A uniformly polarized sphere Say there is a polarized sphere with polarization density $\vec{P} = \alpha \hat{r}$. How can I tell if the electric field outside of the sphere will also be radial? I see in many places that it is taken as obvious, but why is it?
*Edit: rephrase
 A: Pay attention to the fact that the sphere you are considering is not uniformely polarized: only the magnitude of the polarization density is uniform, while its direction changes at each point. In particular the direction of $\vec{P}$ is radial. Therefore the system has a symmetry with respect to the center of the sphere and it is possible to say that the electric field outside the sphere has to have the same symmetry. This is why it is radial. 

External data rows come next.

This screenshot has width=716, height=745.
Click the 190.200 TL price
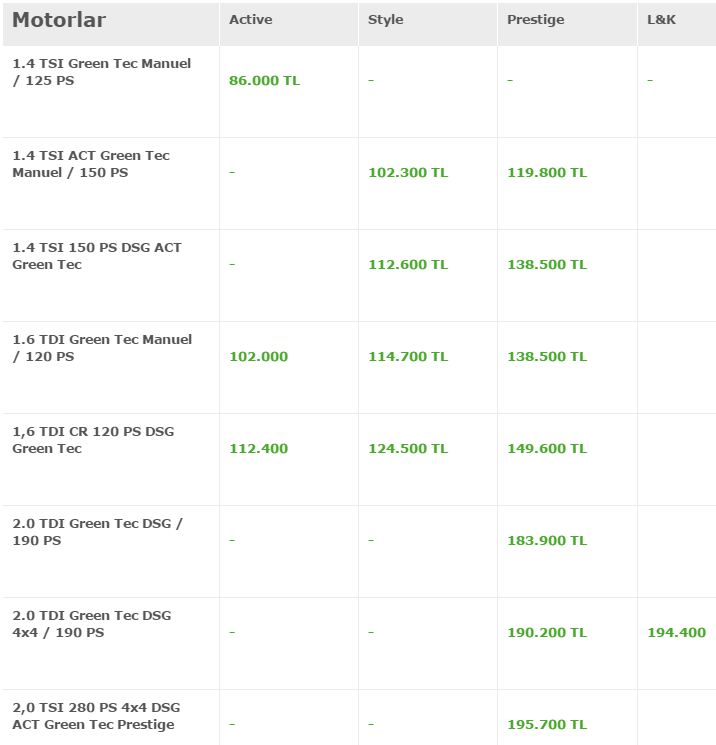tap(547, 633)
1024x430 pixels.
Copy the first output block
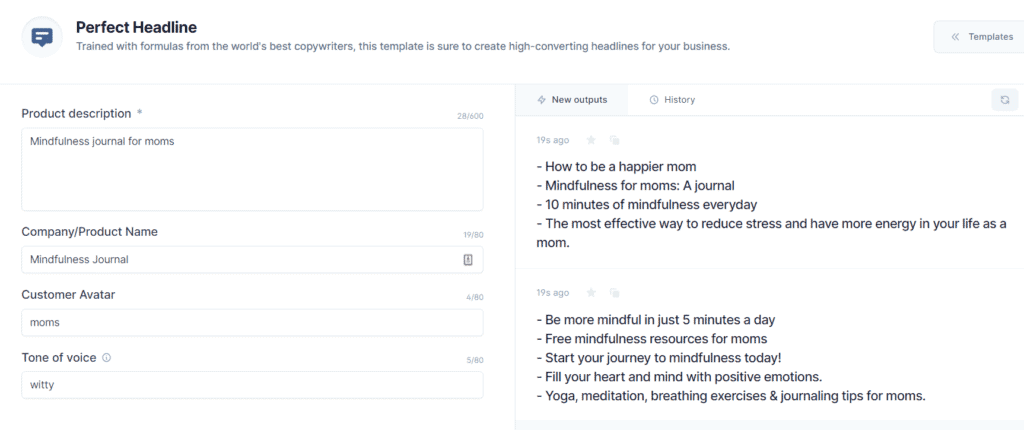point(615,140)
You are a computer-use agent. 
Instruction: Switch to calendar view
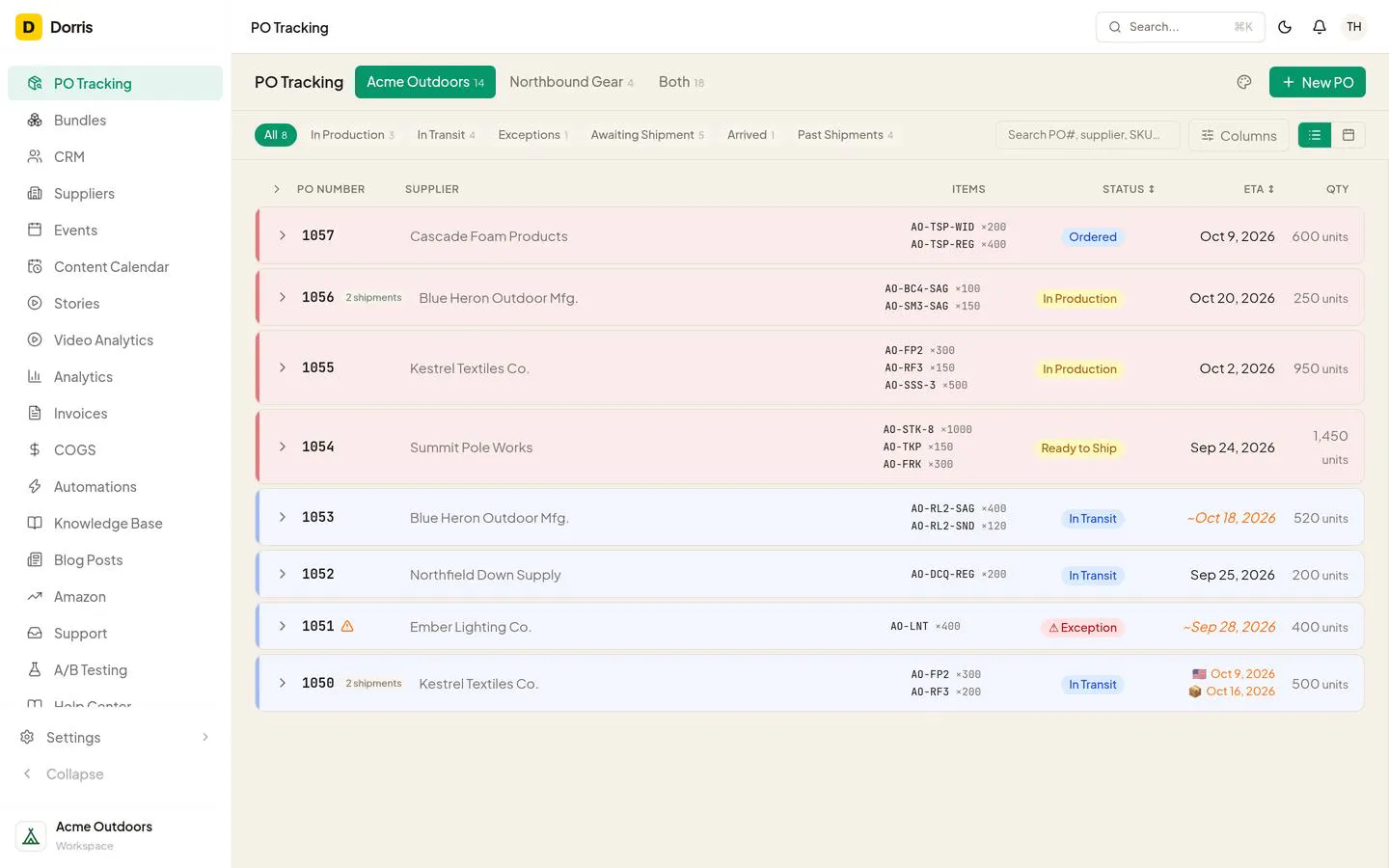1348,135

Note that if $\vec{P}$ is taken "really" uniform on the sphere (i.e. it has same magnitude and direction at each point on the sphere) the external electric field outside is not radial: it is a dipole field.
A: It's because the whole system (including the polarization density) has spherical symmetry. 
Think of it this way, if I rotate the sphere by an arbitrary angle around an axis passing its origin, the sphere, and the associated polarization density $\mathbf{P}(\mathbf{x}) = \alpha \hat{\mathbf{r}}$ are both going to coincide with the non-rotated case.
So the same has to be true for the electric field distribution; i.e. not only is the electric field outside the sphere radial, but so is the field inside.